This past year I moved 3 times, tried to get over a broken heart, had one almost relationship that lasted 4 months, shut down romantically, dealt with the aftermath of my failed marriage, sold my house, learned to draw, took beginner ballet lessons, started a business, paid off debt accrued from the pending divorce, took up yoga, went to GA, VT, NC, NY, NJ, PA, and FL. I fell -- for a brief moment -- into a near-stranger's arms (hint: exude the right immunoglobulin protein markers in your pheremones, make me laugh and be my penpal for months and you could be next! lol).

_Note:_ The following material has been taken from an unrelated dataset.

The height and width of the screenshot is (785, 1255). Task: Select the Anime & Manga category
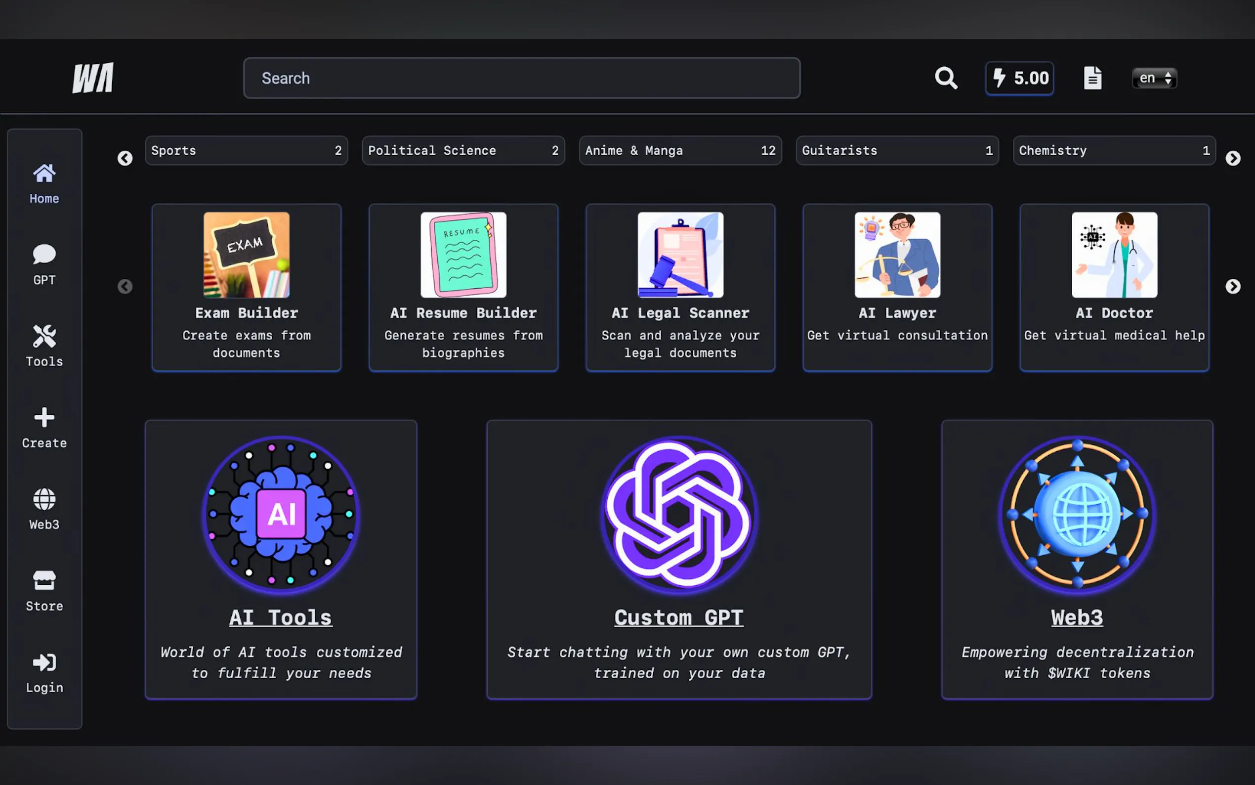pos(680,151)

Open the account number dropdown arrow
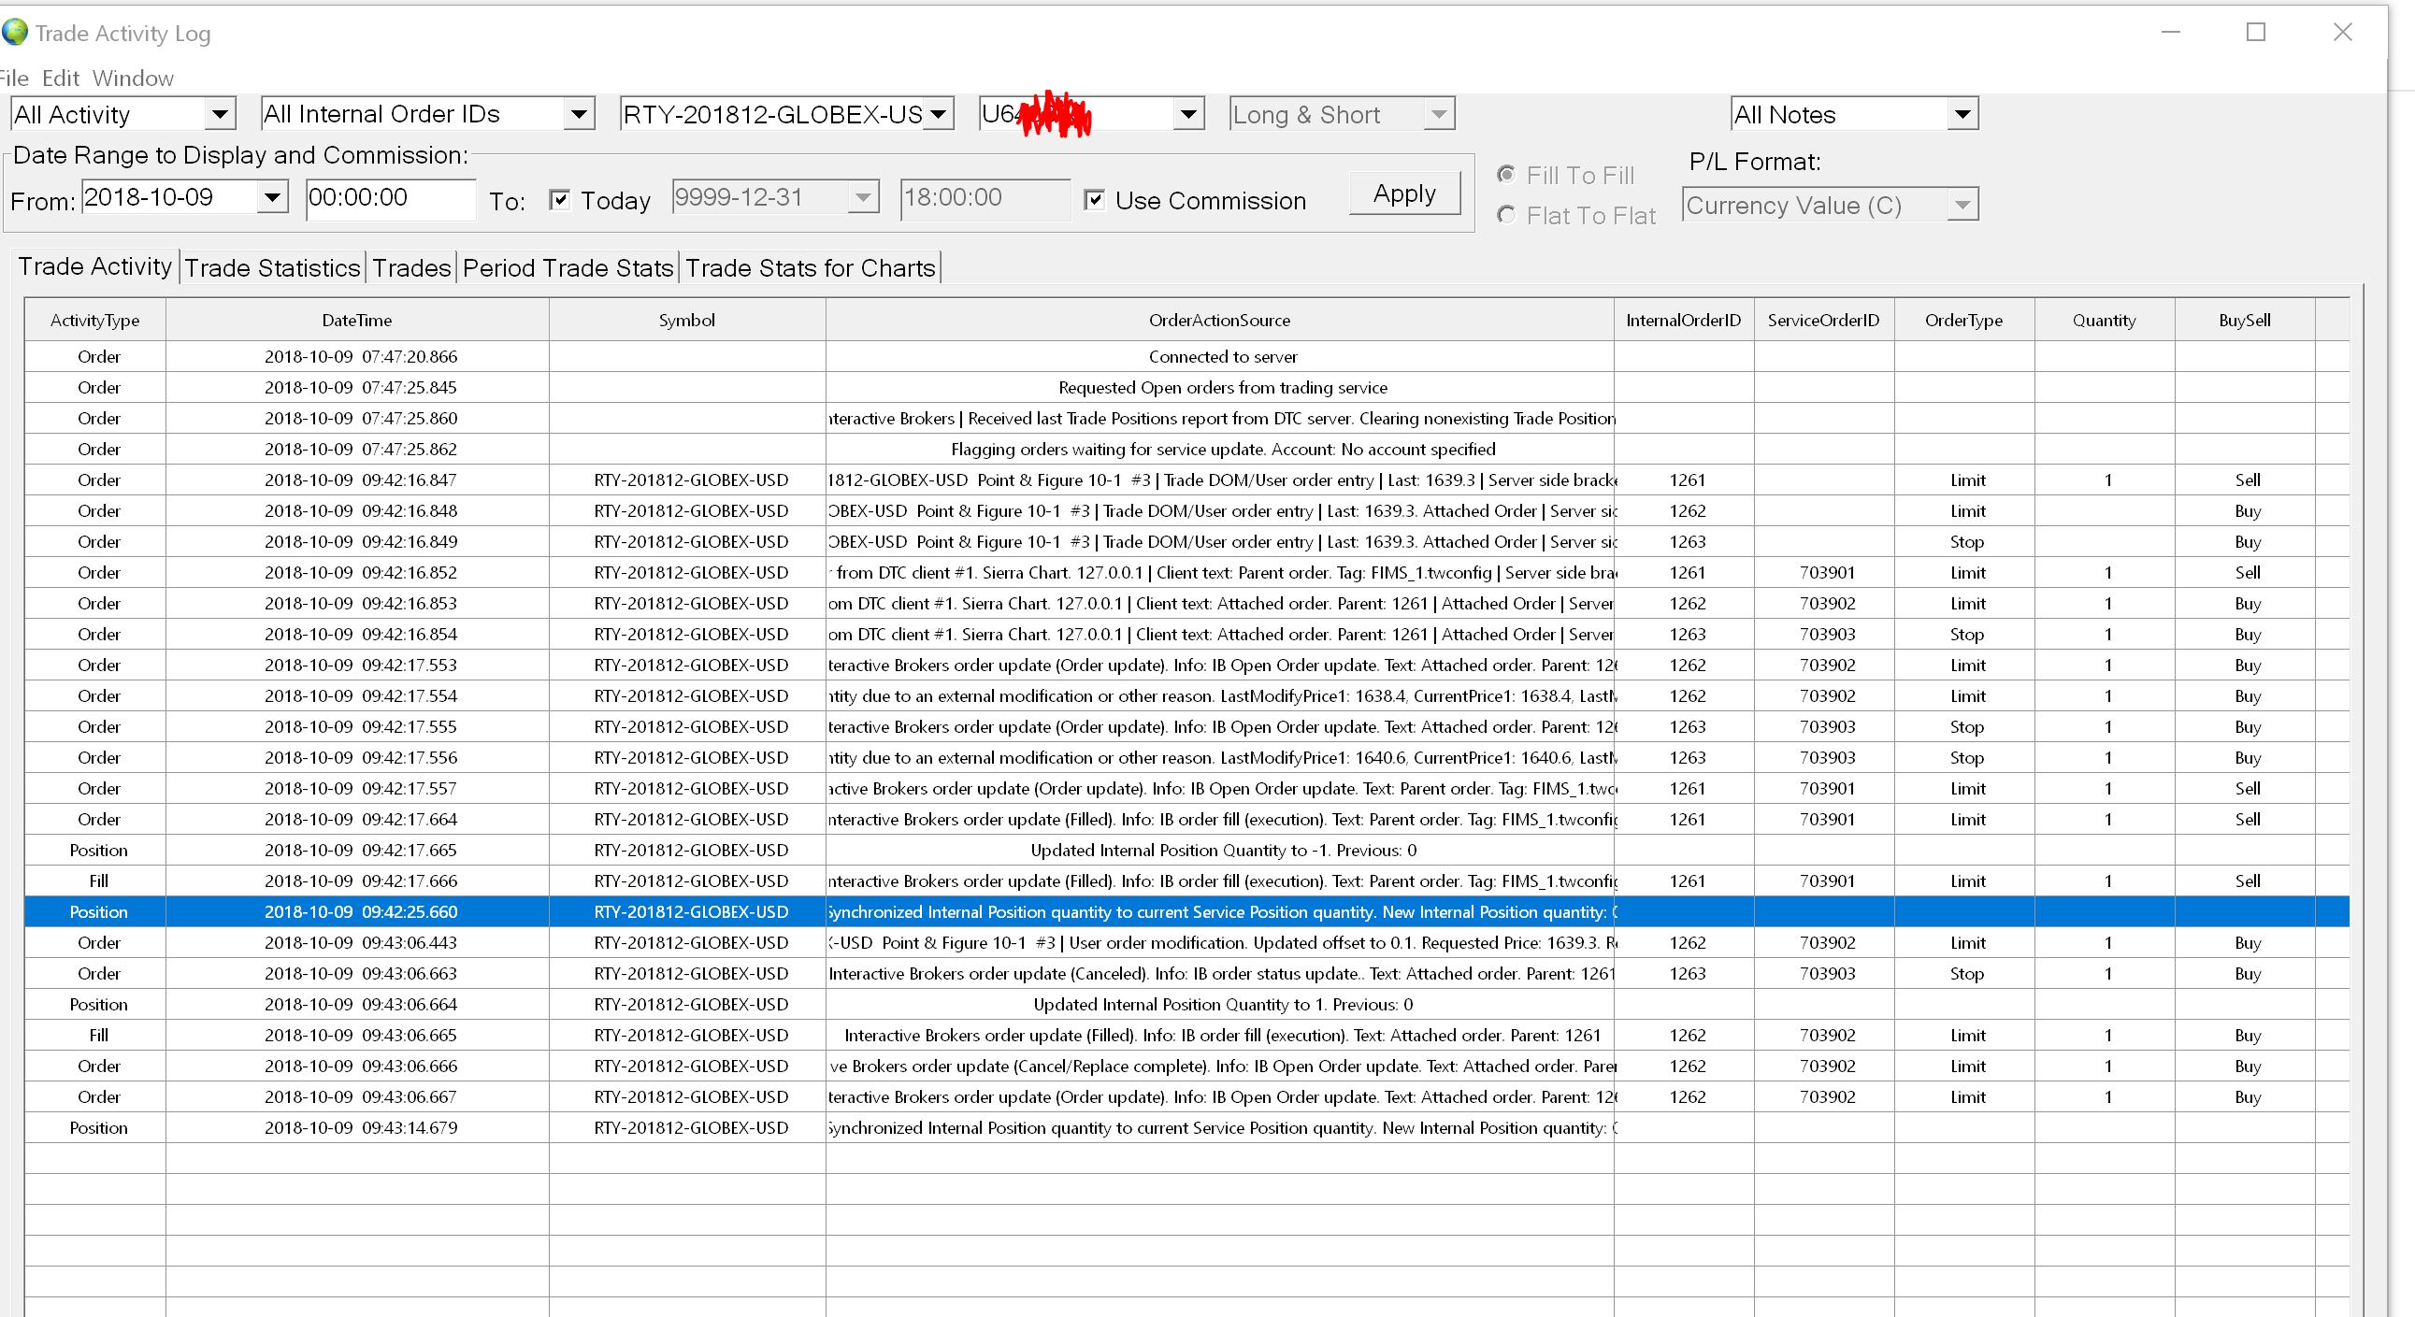coord(1188,114)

I also intercepted a streetfight, did an odd interview for a TV show, carried (with help) someone passed out drunk to their ride home, learned to shoot a gun, shifted to an early morning schedule, and played my keyboard for the first time in years.
This has been a year out of my comfort zone.
Reflecting back is at times embarrassing, shameful, painful, joyful and peaceful.
So I have one New Year's resolution: take better care of myself.
I made it broad on purpose. Because everything I want to do falls under this giant umbrella.
Physically, I mean to spend an hour a day devoted to my well-being -- and this can be stretching or even a massage if I feel super shitty -- but mostly I mean to work the fuck out. It's about establishing a habit. I'm giving myself an out for days I'm sick or down so it'll be easier to keep this appointment with myself.
And emotionally, I mean for this to translate to not DOING things that make me feel shitty.
Noticing how many girls an ex has friended on their last club outing feels really crummy. Reaching out to a crush without an equal and positive response feels shitty. Berating myself for my frailties feels really shitty. I don't really want to feel this shitty all the time anymore.
So. 2012. The year of taking better care of myself. And not doing things that make me feel shitty.